### The task
Give again, word for word, every line in the entries below from the line with "The width and height of the screenshot is (2482, 1484)." up to and including the line with "Task: Expand the .github folder", and no other line.

The data below:

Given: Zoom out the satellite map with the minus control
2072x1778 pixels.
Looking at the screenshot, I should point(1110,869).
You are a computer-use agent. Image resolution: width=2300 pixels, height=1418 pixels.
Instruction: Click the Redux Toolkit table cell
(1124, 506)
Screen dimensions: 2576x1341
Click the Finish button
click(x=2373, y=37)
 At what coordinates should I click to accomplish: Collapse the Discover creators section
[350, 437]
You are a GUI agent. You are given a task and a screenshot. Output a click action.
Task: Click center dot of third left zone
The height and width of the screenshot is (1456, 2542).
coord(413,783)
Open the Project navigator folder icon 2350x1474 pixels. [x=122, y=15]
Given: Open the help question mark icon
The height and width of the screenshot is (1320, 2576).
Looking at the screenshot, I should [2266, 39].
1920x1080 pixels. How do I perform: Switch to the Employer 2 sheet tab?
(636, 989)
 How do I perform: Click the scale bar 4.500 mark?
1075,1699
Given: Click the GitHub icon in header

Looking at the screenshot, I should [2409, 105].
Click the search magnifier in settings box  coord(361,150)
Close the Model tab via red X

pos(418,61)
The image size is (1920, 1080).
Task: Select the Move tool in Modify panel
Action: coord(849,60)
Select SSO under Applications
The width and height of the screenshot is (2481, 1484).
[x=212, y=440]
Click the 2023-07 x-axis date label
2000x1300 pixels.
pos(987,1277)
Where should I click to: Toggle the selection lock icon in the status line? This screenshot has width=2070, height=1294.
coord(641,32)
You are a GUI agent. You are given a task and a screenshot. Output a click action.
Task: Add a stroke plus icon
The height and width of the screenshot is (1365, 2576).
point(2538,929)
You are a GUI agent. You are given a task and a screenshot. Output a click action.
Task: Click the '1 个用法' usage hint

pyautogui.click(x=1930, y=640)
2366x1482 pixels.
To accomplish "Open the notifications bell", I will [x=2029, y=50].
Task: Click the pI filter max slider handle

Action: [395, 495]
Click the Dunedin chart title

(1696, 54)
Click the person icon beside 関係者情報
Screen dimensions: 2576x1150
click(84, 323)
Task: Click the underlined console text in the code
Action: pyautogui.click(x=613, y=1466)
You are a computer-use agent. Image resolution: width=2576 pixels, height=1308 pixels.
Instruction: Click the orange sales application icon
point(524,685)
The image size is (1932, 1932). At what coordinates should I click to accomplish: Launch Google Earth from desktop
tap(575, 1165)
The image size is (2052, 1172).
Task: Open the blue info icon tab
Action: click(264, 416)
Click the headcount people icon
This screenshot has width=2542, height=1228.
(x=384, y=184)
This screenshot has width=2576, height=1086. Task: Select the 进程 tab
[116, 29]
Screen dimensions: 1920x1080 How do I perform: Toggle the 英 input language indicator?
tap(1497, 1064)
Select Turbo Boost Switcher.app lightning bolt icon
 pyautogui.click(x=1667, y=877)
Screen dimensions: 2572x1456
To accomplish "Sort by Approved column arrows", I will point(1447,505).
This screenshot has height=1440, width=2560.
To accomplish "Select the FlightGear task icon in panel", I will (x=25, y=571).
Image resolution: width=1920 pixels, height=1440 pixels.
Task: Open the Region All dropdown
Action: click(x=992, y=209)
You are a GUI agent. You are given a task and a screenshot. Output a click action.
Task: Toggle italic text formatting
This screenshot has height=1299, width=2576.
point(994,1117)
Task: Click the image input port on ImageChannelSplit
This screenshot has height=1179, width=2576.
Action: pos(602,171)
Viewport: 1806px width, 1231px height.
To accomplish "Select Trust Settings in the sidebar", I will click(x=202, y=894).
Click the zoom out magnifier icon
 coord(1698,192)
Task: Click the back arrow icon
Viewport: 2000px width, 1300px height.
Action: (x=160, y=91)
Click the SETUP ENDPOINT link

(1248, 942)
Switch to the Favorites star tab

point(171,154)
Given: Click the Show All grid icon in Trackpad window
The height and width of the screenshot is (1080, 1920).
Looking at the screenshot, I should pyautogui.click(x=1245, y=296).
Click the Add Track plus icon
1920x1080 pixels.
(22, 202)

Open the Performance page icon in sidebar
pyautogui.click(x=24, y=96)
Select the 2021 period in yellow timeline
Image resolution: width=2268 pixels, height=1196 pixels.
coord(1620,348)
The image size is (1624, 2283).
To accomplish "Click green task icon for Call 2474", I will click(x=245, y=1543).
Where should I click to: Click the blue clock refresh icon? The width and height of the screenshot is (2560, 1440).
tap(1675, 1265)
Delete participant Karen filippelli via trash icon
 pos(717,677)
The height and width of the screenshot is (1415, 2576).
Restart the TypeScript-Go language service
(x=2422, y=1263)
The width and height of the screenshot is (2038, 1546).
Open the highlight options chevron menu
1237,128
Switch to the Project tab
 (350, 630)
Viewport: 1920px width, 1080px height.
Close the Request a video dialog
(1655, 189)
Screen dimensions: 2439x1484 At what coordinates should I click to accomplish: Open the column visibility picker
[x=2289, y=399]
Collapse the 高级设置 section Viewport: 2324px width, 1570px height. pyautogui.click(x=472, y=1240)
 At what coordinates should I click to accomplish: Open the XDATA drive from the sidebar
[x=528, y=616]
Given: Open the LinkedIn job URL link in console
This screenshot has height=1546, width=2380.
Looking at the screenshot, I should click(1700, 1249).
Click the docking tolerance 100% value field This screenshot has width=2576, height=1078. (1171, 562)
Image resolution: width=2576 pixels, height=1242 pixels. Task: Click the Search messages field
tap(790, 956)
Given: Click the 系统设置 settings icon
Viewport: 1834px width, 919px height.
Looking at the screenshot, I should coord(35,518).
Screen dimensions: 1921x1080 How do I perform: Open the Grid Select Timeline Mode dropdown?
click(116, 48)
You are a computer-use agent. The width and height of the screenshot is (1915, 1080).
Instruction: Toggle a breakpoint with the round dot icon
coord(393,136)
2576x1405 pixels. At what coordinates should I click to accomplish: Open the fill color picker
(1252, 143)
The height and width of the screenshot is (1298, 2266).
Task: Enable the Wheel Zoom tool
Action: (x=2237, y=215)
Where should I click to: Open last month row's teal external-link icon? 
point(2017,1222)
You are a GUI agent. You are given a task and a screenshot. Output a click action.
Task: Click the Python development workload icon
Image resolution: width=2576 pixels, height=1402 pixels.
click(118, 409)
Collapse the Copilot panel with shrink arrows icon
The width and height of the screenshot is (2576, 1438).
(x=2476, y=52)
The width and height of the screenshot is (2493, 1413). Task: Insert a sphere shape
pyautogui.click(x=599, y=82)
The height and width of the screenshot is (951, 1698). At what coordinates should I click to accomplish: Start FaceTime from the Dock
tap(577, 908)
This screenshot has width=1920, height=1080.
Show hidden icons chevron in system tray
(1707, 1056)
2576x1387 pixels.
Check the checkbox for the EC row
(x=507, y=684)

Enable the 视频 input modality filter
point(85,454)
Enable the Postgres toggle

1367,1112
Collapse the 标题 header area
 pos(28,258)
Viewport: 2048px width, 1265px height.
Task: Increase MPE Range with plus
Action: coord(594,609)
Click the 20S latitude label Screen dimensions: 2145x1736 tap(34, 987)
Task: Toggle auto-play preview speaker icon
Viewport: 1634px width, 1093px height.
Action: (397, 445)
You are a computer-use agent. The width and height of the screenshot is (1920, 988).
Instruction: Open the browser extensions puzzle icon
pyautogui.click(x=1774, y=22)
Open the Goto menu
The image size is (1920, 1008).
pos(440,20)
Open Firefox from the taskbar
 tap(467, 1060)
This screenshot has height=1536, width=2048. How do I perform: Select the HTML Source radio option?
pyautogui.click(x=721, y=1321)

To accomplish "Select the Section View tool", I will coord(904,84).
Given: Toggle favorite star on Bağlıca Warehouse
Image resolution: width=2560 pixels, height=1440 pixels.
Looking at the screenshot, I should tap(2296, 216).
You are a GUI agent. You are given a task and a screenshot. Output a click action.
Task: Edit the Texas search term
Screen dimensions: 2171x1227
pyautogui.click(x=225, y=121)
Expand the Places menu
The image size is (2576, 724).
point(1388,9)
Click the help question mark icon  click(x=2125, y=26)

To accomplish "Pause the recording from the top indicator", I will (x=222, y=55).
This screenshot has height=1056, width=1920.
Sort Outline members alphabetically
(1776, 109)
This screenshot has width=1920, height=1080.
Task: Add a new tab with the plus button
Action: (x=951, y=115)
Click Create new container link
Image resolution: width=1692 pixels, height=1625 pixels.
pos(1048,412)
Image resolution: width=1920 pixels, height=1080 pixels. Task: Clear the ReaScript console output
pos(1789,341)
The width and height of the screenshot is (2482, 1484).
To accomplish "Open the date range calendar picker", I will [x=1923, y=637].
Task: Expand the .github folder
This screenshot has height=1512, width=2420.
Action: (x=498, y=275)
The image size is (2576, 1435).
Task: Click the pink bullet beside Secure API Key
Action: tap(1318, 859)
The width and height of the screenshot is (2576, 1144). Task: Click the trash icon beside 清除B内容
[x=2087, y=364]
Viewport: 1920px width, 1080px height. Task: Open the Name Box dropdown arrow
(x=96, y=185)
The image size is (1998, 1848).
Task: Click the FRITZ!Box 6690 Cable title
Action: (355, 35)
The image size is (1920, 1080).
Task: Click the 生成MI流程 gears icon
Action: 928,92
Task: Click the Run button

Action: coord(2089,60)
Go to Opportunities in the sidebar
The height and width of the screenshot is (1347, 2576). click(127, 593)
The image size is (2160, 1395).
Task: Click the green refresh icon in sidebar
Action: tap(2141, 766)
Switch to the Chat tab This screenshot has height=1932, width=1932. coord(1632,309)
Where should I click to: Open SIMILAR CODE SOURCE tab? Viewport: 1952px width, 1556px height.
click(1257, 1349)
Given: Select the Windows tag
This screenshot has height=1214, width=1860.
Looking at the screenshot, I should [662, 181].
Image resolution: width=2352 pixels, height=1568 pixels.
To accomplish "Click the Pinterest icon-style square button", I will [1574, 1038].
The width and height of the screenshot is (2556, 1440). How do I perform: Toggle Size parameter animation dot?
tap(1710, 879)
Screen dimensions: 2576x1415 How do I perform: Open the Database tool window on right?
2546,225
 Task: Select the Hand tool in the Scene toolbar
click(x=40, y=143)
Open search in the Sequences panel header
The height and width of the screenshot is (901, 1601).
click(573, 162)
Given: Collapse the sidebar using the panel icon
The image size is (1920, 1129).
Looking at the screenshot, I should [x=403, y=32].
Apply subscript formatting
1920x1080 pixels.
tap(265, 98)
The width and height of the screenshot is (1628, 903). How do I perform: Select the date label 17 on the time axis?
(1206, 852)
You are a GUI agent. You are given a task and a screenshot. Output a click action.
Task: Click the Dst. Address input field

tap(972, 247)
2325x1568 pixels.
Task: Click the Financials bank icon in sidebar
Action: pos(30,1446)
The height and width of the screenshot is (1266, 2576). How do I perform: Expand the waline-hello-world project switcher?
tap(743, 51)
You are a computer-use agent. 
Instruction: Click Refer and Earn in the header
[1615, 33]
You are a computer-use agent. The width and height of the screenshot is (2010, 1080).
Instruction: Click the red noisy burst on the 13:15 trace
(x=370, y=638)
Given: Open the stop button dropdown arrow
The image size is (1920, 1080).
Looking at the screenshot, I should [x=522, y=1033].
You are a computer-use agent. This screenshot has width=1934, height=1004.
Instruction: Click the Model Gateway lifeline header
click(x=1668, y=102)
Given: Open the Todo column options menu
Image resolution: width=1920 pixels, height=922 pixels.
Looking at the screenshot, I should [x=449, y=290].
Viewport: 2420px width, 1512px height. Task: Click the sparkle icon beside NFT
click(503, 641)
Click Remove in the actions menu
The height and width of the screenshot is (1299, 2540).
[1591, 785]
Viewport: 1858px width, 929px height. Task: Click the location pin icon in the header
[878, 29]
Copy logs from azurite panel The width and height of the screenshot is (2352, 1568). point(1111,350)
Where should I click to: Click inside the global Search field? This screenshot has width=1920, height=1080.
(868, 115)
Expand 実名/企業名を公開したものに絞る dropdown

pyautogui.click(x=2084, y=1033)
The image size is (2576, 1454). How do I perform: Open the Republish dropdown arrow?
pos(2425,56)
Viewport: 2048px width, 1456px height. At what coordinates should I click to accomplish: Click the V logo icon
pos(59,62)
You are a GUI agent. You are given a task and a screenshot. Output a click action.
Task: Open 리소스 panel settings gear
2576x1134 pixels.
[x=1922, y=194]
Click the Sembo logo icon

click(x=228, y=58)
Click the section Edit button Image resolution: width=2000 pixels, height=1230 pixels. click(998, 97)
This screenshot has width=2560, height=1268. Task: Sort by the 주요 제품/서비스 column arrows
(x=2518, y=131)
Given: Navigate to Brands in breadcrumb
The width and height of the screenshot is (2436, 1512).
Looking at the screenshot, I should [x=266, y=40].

End of The data.

### Expected answer
The width and height of the screenshot is (2482, 1484).
To accomplish "Open the date range calendar picker", I will [x=1923, y=637].
Task: Expand the .github folder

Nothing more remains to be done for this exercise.